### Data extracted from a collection
'''
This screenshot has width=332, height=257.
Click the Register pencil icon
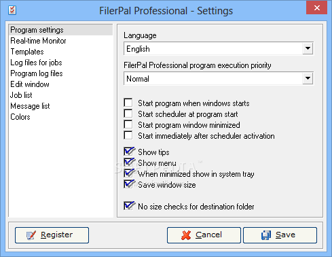point(31,235)
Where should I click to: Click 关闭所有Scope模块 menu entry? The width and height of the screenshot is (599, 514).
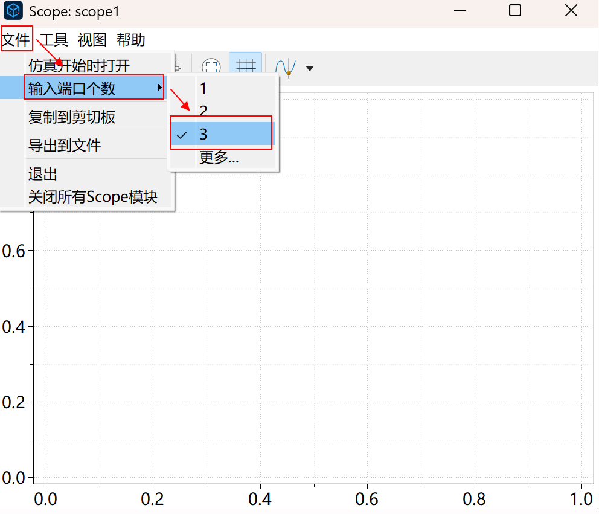tap(92, 197)
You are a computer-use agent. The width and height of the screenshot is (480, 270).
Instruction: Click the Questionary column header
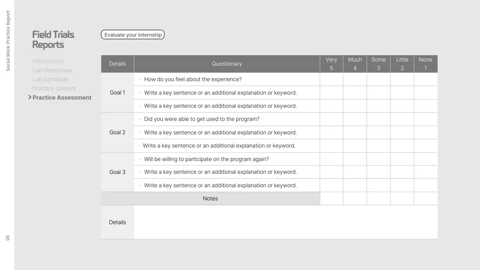[x=227, y=63]
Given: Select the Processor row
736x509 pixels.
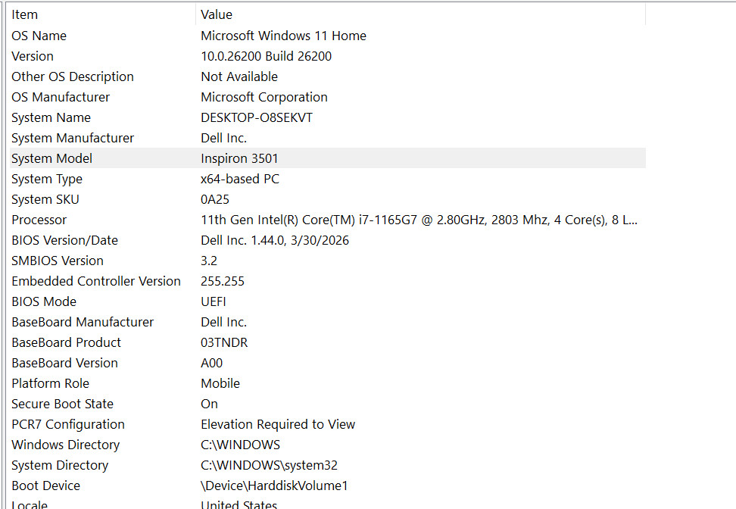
'''
### WHAT THE TASK REQUIRES
Exclude images and repeat all entries exactly.

### TASK OUTPUT
This screenshot has width=332, height=257.
Click the Register pencil icon
point(31,235)
Where should I click to: Click 关闭所有Scope模块 menu entry? The width and height of the screenshot is (599, 514).
tap(92, 197)
You are a computer-use agent. The width and height of the screenshot is (480, 270).
Instruction: Click the Questionary column header
[x=227, y=63]
Given: Select the Processor row
736x509 pixels.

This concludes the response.